Were it to establish an independent state, it would likely become the tiniest, least defendable nations on the planet.
There is scant evidence that anyone in the village had such absurd intentions. They created no snazzy new flags, no rebel militias, no independent political wing.
That hasn't stopped Cambodia's premier, Hun Sen, from insisting that villagers harbored a plot to establish an "autonomous zone," the Phnom Penh Post reports. One of the harshest sentences has fallen upon a prominent activist and radio DJ, 71-year-old Mam Sonando, who this week received 20 years in prison for devising this nefarious plot.
It just so happen that, in May, a wave of troops and police descended on the same village firing assault rifles. Their goal, VOA reports, was clearing land for a tycoon's rubber plantation. One 14-year-old girl was killed.
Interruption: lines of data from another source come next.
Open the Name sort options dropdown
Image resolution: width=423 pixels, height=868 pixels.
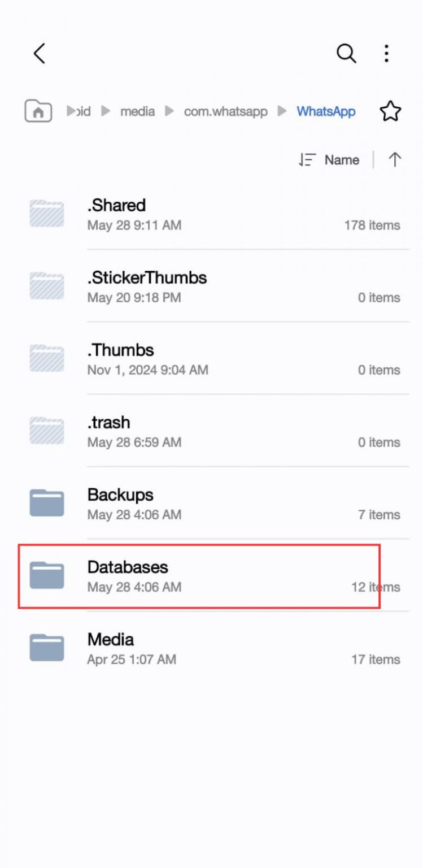click(x=342, y=160)
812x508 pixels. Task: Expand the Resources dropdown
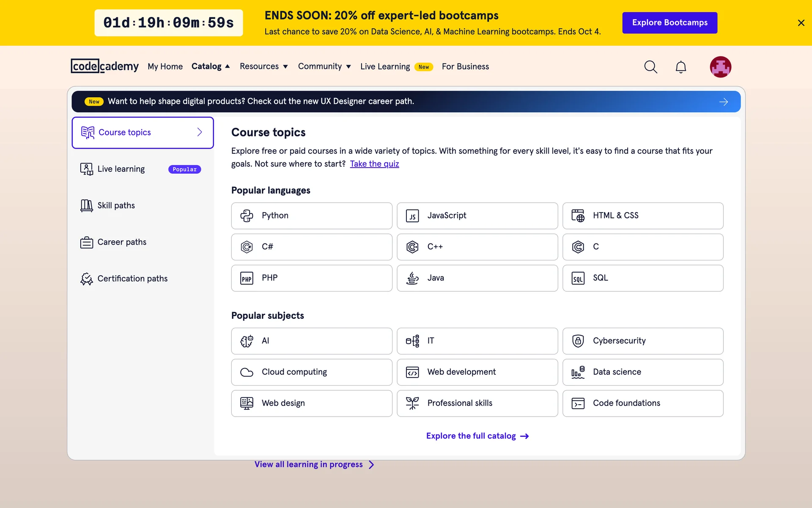point(263,66)
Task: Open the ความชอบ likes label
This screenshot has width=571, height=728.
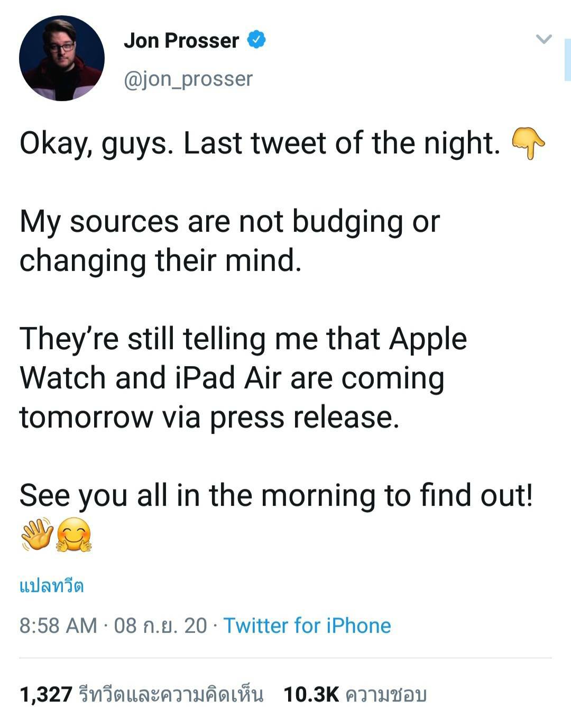Action: click(386, 695)
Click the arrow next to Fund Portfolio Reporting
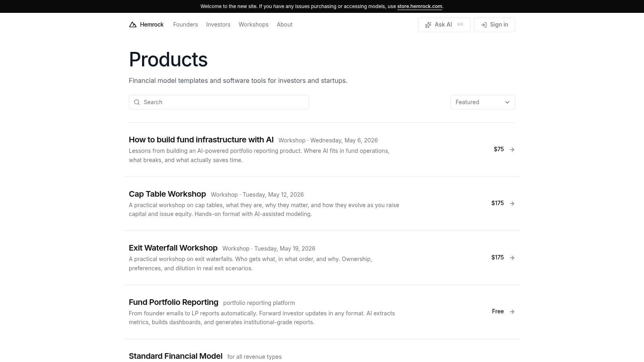 [512, 311]
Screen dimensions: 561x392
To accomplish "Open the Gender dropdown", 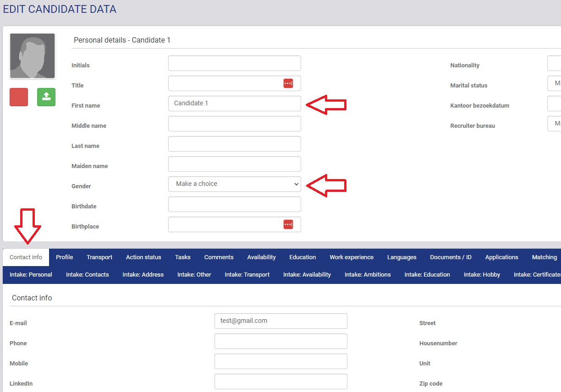I will 234,184.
Resisting a forced incursion by the state -- rather than endeavoring to establish a new state -- was the true cause of Sonando and his peers, according to Human Rights Watch. The group's Asia director, Brad Adams, contends that “no credible evidence of a secessionist movement or of Sonando’s involvement was produced at the Phnom Penh court, yet it handed down these incredibly harsh sentences anyway."